Rien ne pousse à l’ombre des grands arbres et pourtant, au pied du château, la ville de Versailles recèle maints trésors, souvent cachés et méconnus. Parmi ceux-ci, trois chefs-d’œuvre qui offrent un magnifique panorama de l’architecture religieuse néoclassique dans la seconde moitié du XVIIIe siècle : la chapelle de la Providence à la cathédrale Saint-Louis, la chapelle du lycée Hoche et la chapelle de l’ancien hôpital Richaud.
Trois édifices, conçus chacun à une décennie d’écart, sont l’œuvre de grands architectes. À l’architecture novatrice, tel un manifeste du renouveau classique, de Louis-François Trouard, pour la chapelle des catéchismes de l’église Saint-Louis (1764), répond, en 1782, la mâle et sévère rotonde de Charles-François Darnaudin pour l’hôpital royal. Cette dernière annonce déjà l’austérité monumentale de l’Empire, tandis que les grâces subtiles d’un palladianisme aimable parent la chapelle du couvent de la Reine (1772), due à Richard Mique, qui est sans conteste l’œuvre la plus exceptionnelle, la plus cachée aussi.
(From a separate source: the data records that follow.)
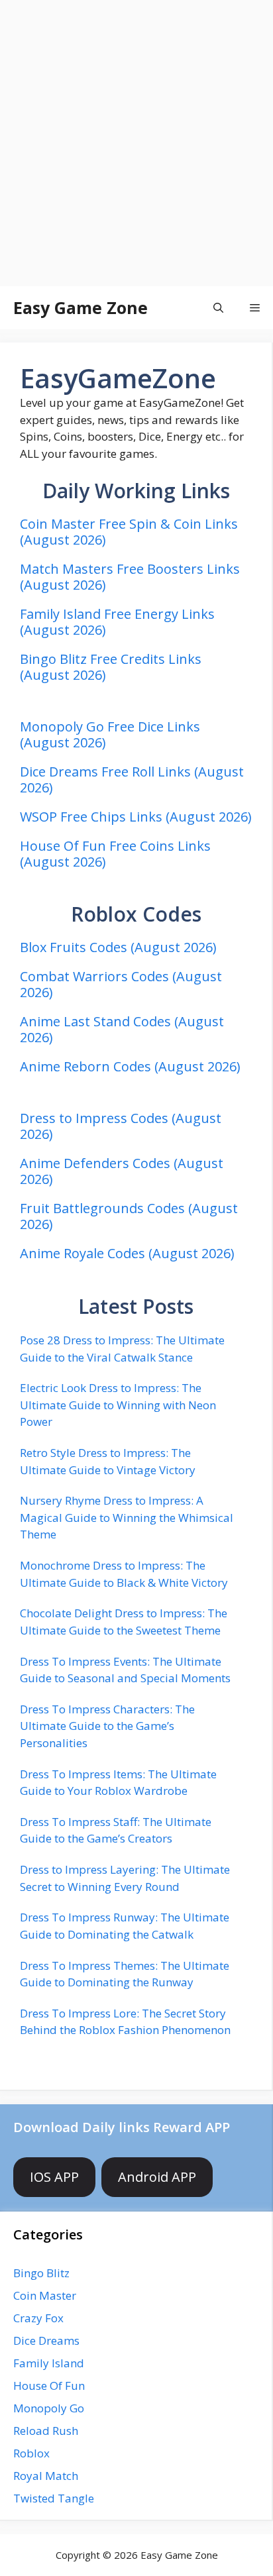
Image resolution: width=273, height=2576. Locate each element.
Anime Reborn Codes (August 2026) (130, 1066)
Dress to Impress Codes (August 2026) (120, 1126)
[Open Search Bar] (218, 307)
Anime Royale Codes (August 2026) (127, 1253)
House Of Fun (49, 2385)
La chapelle de la Providence, résolument novatrice
Si la construction du Petit Trianon par Ange-Jacques Gabriel dans les années 1760 est célébrée, à juste titre, comme l’acte fondateur du renouveau classique en France, celle de la chapelle des catéchismes de l’église Saint-Louis devrait l’être tout autant. Injustement oubliée, cette œuvre novatrice fut édifiée en 1764 par l’architecte Louis-François Trouard (1729-1794), contre le flanc oriental de l’église – qui deviendra la cathédrale Saint-Louis en 1797. Elle arbore le style sobre, pur et élégant, caractéristique du goût dit « néoclassique » qui émerge au milieu du XVIIIe siècle.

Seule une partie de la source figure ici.